INSTRUCTIONS FOR THE TASK:
In this exercise, return only the lines that run from the line with "Where should I click to: Pick" to the end of the entries below, both included. Pictures are not copied.

++++ DATA EXTRACTS

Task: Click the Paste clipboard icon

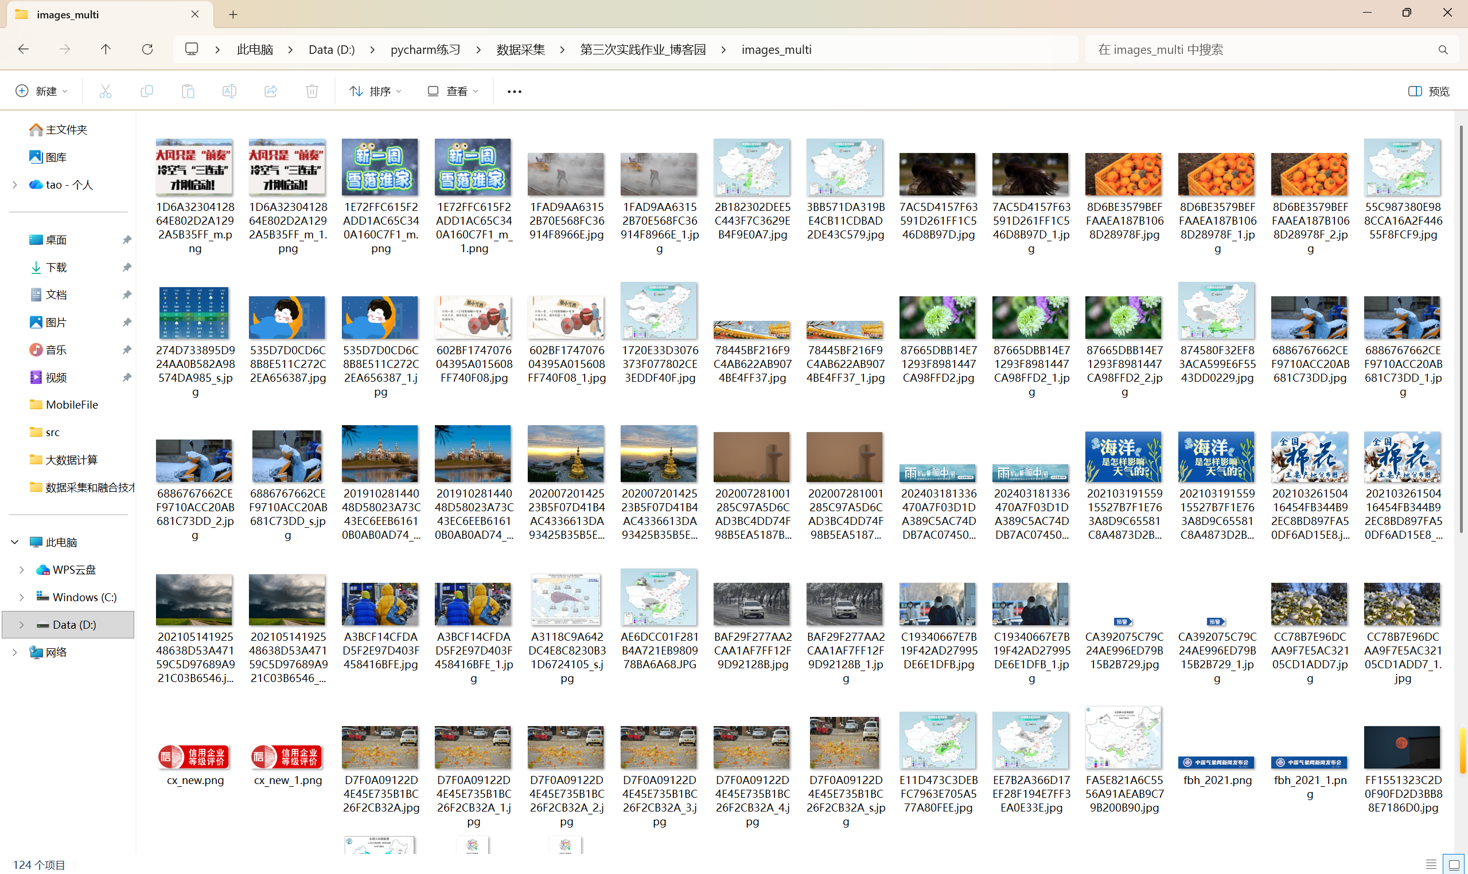Action: pos(188,91)

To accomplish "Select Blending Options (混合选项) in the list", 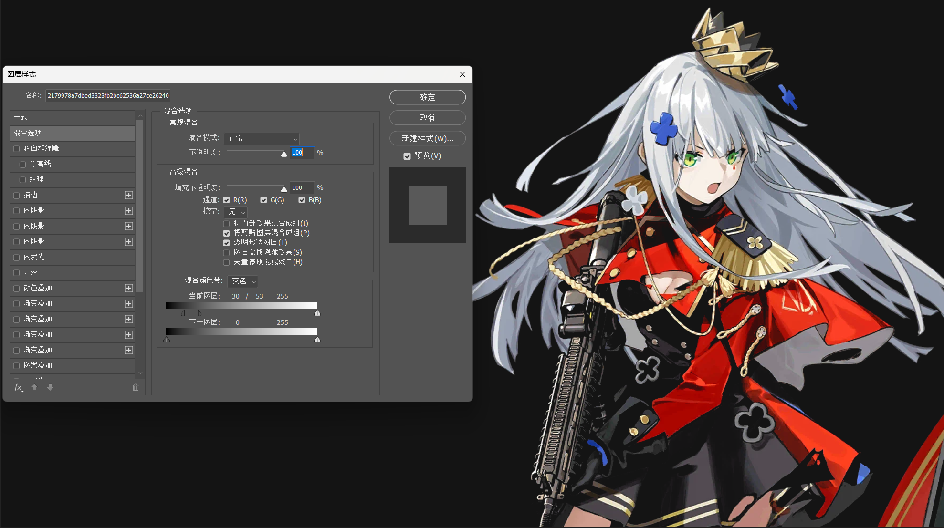I will [72, 133].
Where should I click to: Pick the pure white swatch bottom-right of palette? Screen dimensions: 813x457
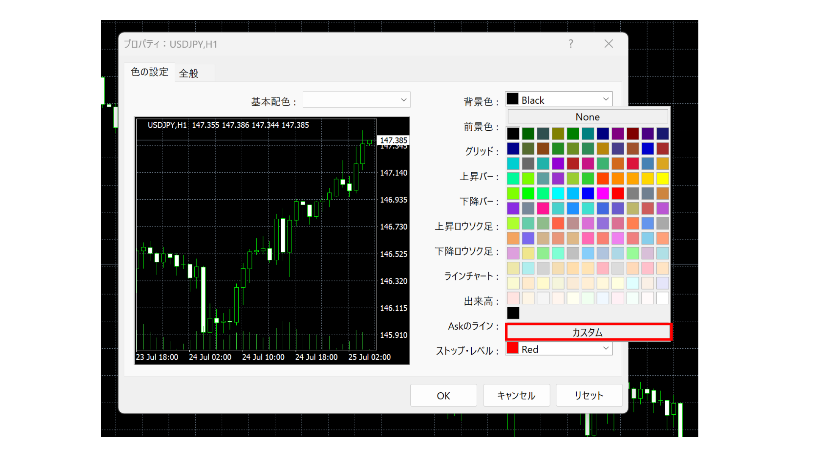(663, 298)
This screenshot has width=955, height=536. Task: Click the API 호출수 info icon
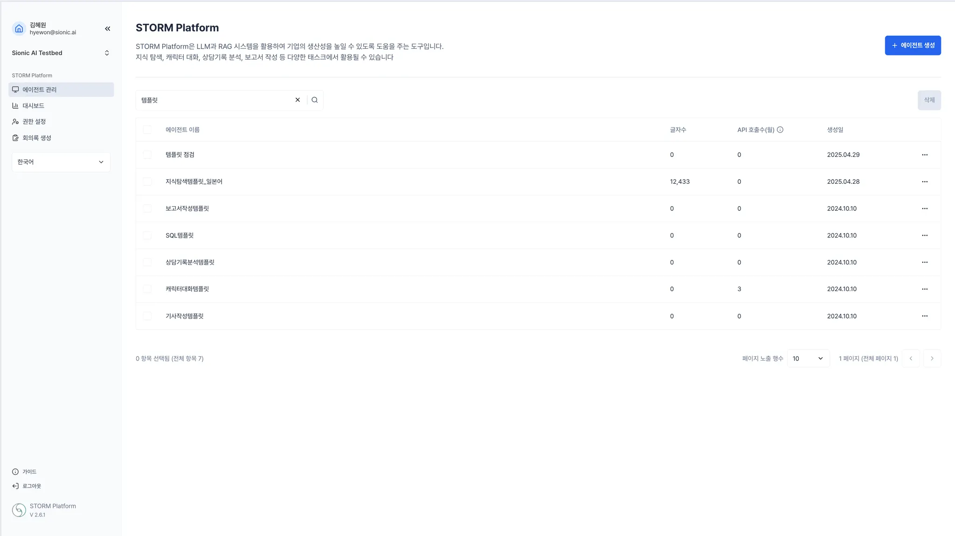coord(780,130)
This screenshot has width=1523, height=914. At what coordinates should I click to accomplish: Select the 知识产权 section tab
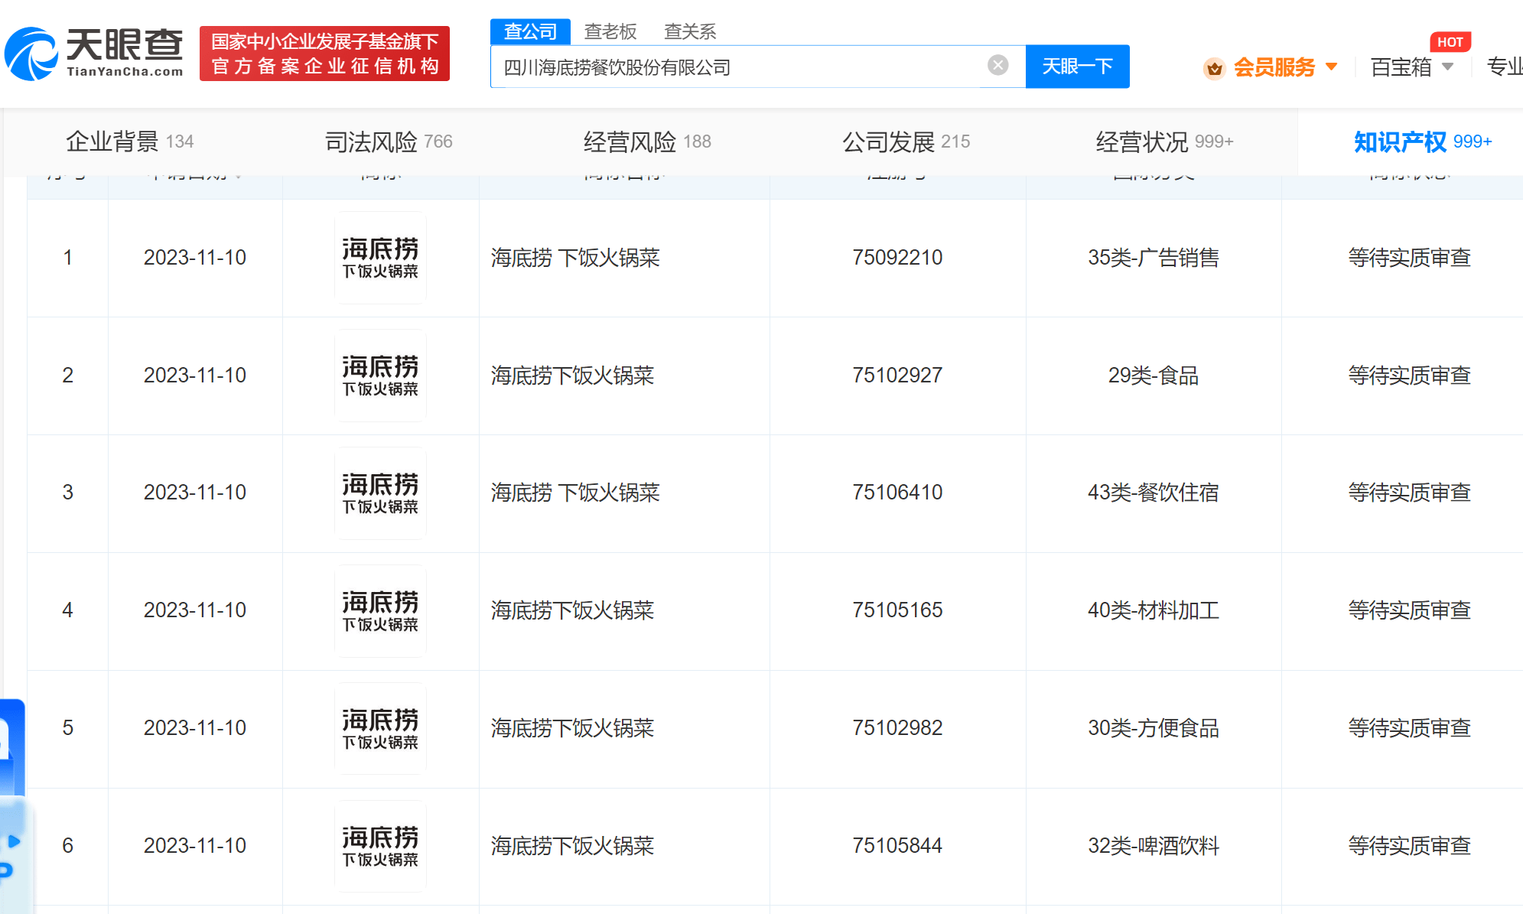[1421, 141]
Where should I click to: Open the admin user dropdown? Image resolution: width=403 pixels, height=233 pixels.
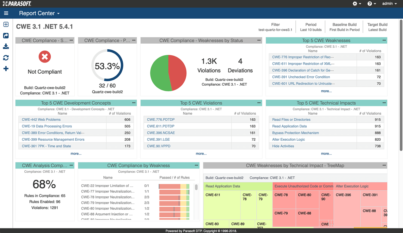[x=389, y=4]
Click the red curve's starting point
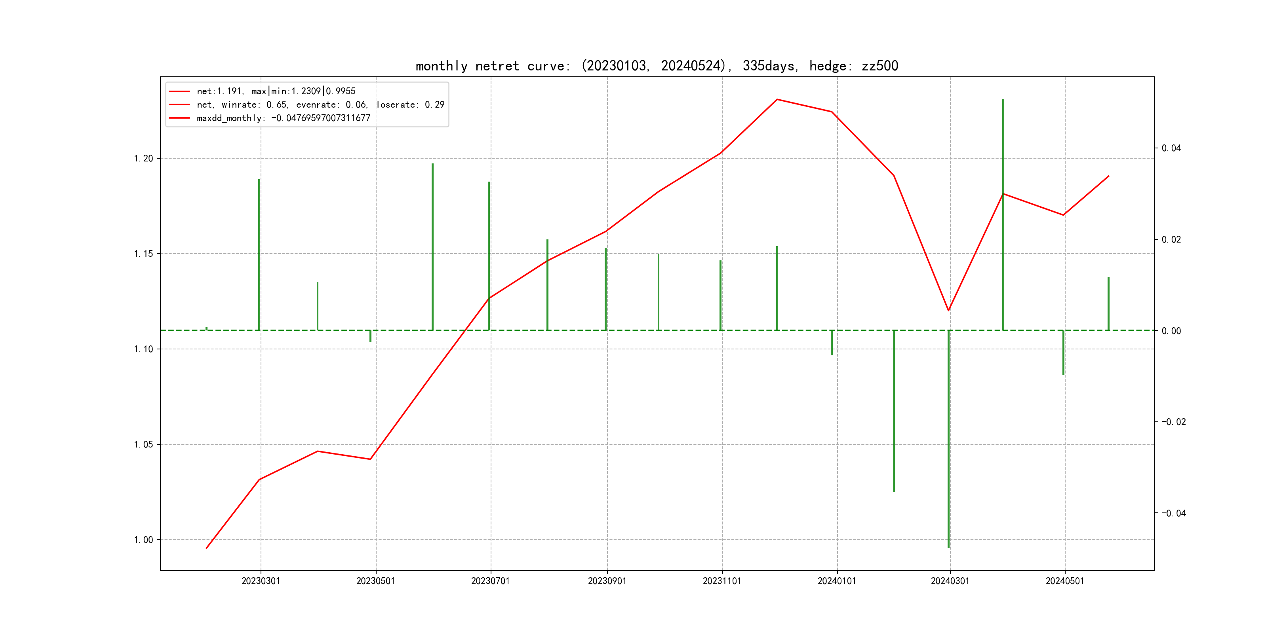The height and width of the screenshot is (641, 1283). [206, 548]
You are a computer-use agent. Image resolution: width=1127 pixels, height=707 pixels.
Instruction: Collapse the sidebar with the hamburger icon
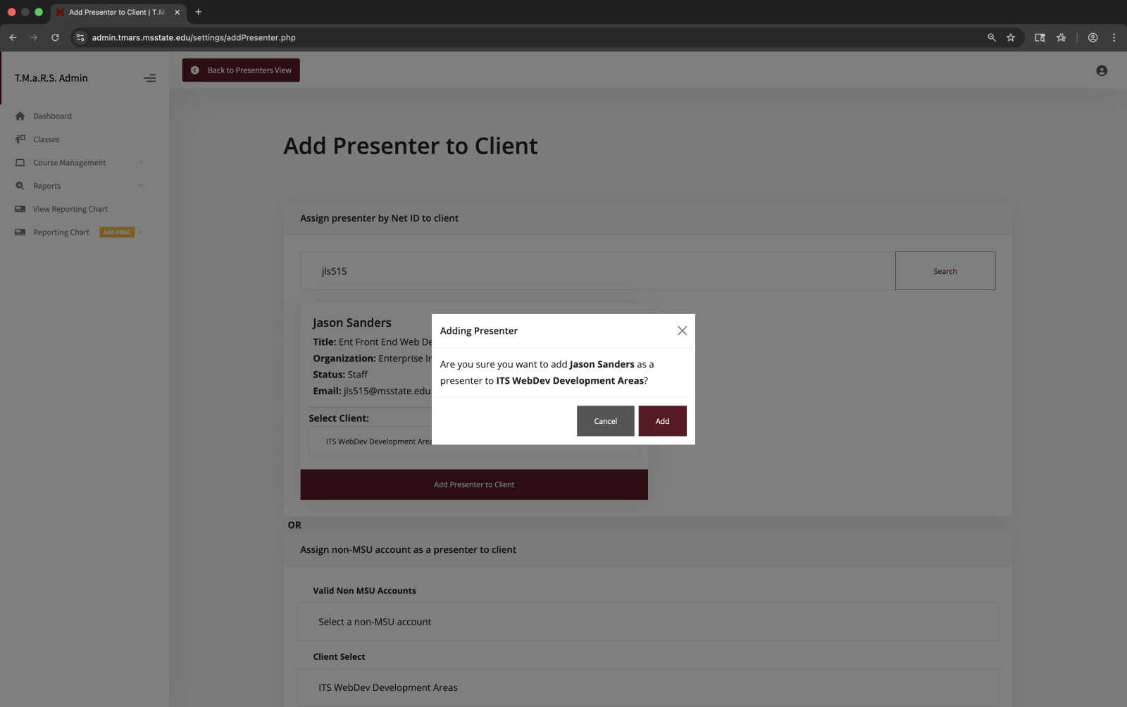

++++++++

TASK ANSWER:
Where should I click to: Pick the pure white swatch bottom-right of palette? Screen dimensions: 813x457
(663, 298)
This screenshot has width=955, height=536. Task: Click the API 호출수 info icon
coord(780,130)
This screenshot has width=1523, height=914. At what coordinates should I click to accomplish: Select the 知识产权 section tab
[1421, 141]
Where should I click to: Open the admin user dropdown? Image resolution: width=403 pixels, height=233 pixels.
[x=389, y=4]
Click the red curve's starting point
The height and width of the screenshot is (641, 1283). [206, 548]
You are a computer-use agent. Image resolution: width=1127 pixels, height=707 pixels.
Instruction: Collapse the sidebar with the hamburger icon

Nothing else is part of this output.